— What you will do —
Once the line with "Given: Expand the" is found in the data, output it and each following line exactly, up to and including the line with "1475x688 pixels.", and nothing before or after.

— Dataset —

=== Begin Enclosure ===

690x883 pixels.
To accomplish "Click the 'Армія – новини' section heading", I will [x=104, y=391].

=== End Enclosure ===
=== Begin Enclosure ===

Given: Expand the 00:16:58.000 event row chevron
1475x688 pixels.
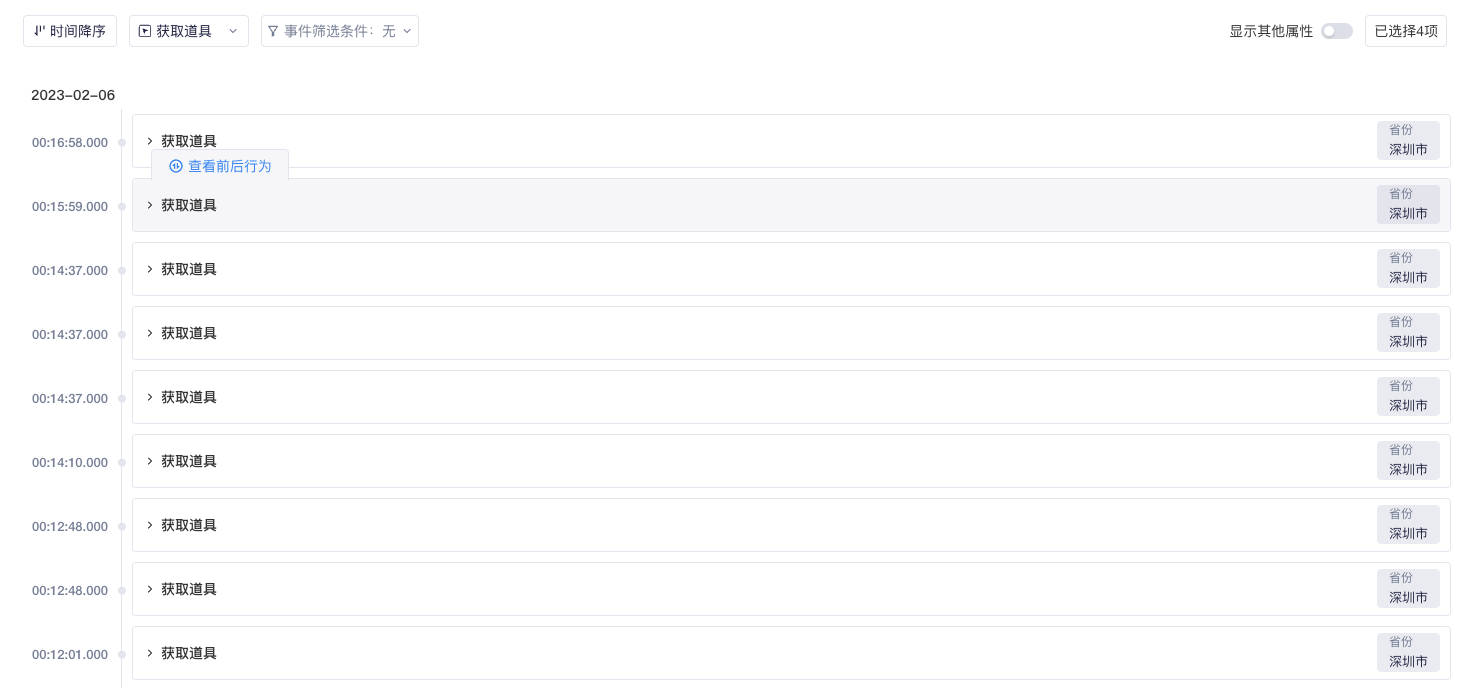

=== End Enclosure ===
=== Begin Enclosure ===

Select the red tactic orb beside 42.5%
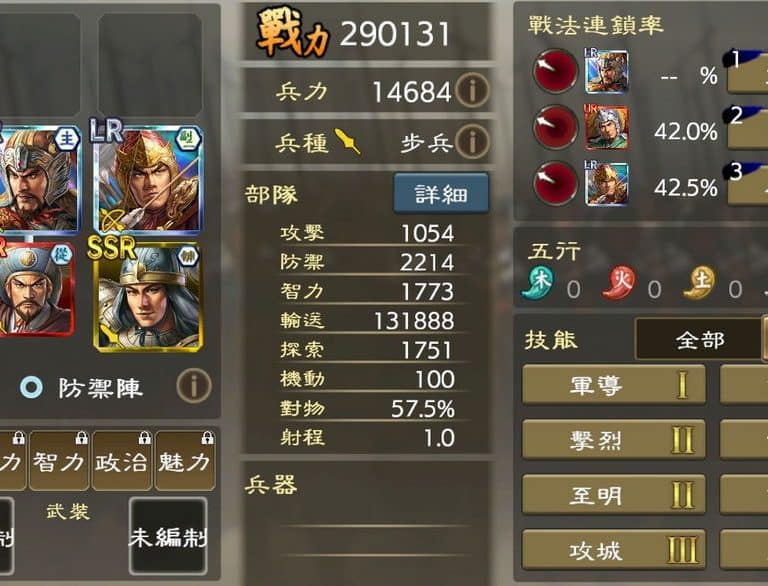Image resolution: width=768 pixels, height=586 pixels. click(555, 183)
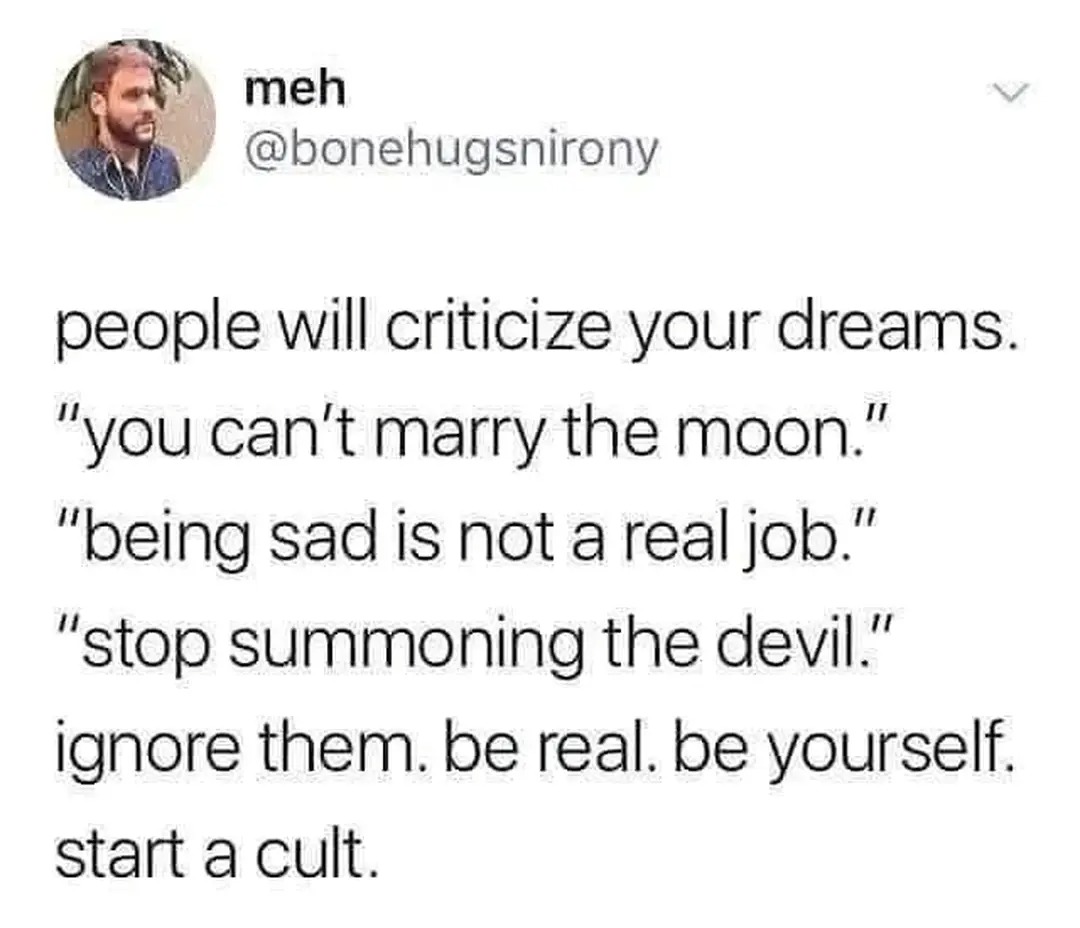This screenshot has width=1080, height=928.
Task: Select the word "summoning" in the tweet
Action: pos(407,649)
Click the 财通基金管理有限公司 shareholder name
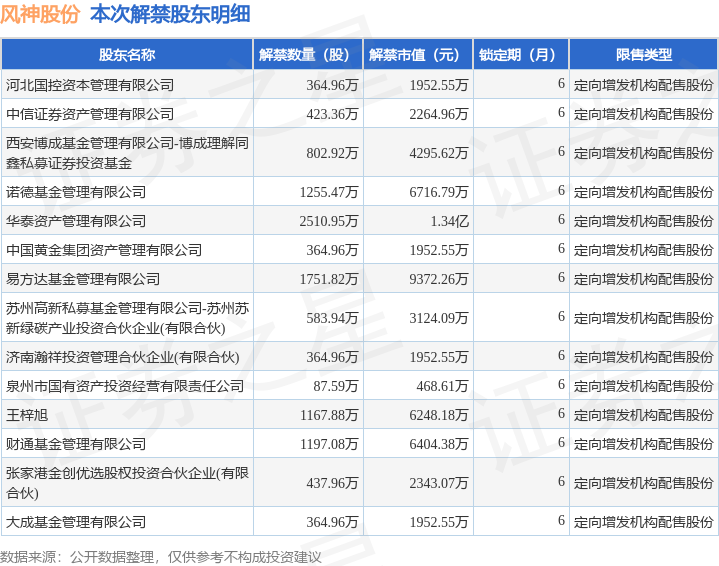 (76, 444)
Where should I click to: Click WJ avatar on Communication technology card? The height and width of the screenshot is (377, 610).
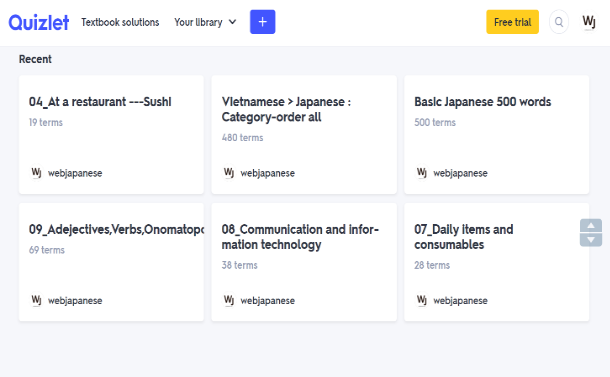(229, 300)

=== End Enclosure ===

— Answer for this exercise —
Given: Expand the 00:16:58.000 event row chevron
1475x688 pixels.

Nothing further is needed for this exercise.